EXERCISE: Give again, exactly as written, each line of the material below starting at the line that contains "The width and height of the screenshot is (785, 1138)." and ending at the line that contains "787x398 pixels.". Both ends count, and no other line does.

SUPPLIED DATA:
+-------+
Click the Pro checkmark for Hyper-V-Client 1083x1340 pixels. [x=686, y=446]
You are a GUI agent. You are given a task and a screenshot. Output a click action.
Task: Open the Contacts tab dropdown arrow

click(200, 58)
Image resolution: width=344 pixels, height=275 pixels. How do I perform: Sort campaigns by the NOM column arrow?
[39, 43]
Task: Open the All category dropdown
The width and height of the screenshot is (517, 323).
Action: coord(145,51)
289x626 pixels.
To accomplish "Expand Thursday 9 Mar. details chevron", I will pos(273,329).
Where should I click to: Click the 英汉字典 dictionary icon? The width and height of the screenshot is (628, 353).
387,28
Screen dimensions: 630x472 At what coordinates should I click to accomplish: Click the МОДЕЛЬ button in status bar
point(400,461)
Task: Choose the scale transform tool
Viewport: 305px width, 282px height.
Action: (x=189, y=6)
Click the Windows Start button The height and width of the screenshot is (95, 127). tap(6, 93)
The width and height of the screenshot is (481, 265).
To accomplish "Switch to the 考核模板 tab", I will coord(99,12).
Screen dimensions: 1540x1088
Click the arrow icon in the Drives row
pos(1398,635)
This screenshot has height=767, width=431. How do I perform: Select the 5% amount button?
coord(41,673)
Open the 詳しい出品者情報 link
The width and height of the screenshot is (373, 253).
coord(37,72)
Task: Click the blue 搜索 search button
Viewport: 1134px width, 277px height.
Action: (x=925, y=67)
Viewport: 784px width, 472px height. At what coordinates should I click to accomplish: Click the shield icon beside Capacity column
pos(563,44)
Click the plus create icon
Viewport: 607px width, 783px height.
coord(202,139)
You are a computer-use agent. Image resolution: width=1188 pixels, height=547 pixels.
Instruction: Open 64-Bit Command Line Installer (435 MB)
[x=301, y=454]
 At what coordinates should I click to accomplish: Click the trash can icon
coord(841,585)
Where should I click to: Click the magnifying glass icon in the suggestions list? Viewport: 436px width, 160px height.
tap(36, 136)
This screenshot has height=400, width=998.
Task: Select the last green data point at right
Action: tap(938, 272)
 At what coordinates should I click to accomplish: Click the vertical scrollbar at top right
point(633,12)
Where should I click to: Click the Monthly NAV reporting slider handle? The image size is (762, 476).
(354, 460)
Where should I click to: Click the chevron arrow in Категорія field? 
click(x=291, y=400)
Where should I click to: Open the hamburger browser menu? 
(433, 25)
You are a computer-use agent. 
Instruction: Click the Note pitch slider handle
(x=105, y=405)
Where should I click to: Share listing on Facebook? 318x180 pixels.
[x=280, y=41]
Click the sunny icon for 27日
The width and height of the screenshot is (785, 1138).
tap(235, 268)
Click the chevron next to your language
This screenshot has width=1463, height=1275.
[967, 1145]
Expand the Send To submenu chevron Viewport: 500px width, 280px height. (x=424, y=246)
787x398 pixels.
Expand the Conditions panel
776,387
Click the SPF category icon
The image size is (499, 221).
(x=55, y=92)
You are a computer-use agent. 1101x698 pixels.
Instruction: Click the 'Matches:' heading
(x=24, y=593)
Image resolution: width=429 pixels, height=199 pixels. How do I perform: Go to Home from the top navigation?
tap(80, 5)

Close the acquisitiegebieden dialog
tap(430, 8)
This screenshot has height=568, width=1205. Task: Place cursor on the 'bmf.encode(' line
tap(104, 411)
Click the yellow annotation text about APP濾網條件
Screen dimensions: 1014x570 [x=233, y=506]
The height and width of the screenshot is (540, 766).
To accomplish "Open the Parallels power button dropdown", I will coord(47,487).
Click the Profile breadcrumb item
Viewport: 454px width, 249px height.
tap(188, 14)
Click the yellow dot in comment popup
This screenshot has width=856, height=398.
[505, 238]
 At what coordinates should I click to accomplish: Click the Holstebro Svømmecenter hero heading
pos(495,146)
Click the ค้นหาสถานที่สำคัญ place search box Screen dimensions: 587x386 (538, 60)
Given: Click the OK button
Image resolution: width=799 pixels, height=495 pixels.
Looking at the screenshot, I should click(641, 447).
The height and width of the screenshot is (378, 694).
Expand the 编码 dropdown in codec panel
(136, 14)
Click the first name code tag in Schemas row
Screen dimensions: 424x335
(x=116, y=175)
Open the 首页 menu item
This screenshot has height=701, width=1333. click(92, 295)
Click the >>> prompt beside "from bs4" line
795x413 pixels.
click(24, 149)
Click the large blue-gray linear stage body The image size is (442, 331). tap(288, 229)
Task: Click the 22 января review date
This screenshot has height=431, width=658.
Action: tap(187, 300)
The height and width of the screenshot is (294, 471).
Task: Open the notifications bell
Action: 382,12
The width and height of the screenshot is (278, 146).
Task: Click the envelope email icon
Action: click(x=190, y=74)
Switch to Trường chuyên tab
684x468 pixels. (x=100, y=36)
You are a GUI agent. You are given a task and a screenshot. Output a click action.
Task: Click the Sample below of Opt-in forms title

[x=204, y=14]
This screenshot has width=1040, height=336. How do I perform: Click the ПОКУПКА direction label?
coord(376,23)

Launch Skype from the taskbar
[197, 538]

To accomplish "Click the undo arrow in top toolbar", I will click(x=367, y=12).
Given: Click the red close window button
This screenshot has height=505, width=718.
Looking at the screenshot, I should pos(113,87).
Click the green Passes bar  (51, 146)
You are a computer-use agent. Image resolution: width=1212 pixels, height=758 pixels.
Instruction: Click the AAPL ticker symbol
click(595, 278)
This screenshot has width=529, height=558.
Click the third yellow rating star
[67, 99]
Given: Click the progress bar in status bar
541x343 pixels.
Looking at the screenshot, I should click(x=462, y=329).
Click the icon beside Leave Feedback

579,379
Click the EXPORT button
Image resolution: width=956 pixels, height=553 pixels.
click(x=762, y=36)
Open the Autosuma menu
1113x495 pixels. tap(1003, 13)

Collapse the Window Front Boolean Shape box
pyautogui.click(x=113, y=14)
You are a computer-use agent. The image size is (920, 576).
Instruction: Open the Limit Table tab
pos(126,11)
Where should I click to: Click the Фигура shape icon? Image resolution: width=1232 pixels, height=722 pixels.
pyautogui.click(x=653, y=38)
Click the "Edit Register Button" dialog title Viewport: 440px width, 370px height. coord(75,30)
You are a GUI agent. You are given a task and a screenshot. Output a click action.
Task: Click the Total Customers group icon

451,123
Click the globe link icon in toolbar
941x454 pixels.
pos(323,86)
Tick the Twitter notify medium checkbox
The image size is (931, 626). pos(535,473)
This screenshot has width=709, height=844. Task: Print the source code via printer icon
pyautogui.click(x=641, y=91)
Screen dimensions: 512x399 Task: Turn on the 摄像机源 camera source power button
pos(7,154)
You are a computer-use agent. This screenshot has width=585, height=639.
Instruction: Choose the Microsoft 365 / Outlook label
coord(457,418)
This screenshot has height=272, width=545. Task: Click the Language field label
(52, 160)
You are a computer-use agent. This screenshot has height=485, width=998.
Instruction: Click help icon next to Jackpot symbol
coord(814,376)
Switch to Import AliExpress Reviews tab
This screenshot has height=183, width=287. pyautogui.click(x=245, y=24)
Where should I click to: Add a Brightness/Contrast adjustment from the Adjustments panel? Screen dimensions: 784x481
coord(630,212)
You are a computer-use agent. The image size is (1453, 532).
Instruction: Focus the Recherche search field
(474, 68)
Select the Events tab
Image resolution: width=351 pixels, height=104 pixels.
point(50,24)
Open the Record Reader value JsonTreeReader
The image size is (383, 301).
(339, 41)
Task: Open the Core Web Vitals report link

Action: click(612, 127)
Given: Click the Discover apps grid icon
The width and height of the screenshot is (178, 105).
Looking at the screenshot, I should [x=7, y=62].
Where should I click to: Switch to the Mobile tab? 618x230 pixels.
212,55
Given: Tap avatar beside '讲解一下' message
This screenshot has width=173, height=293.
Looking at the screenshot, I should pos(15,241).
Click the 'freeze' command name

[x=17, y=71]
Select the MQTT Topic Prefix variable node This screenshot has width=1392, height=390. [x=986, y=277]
+-------+
RESULT OF THE EXERCISE:
The width and height of the screenshot is (785, 1138).
tap(235, 268)
Click the chevron next to your language
This screenshot has width=1463, height=1275.
[967, 1145]
Expand the Send To submenu chevron Viewport: 500px width, 280px height. (x=424, y=246)
787x398 pixels.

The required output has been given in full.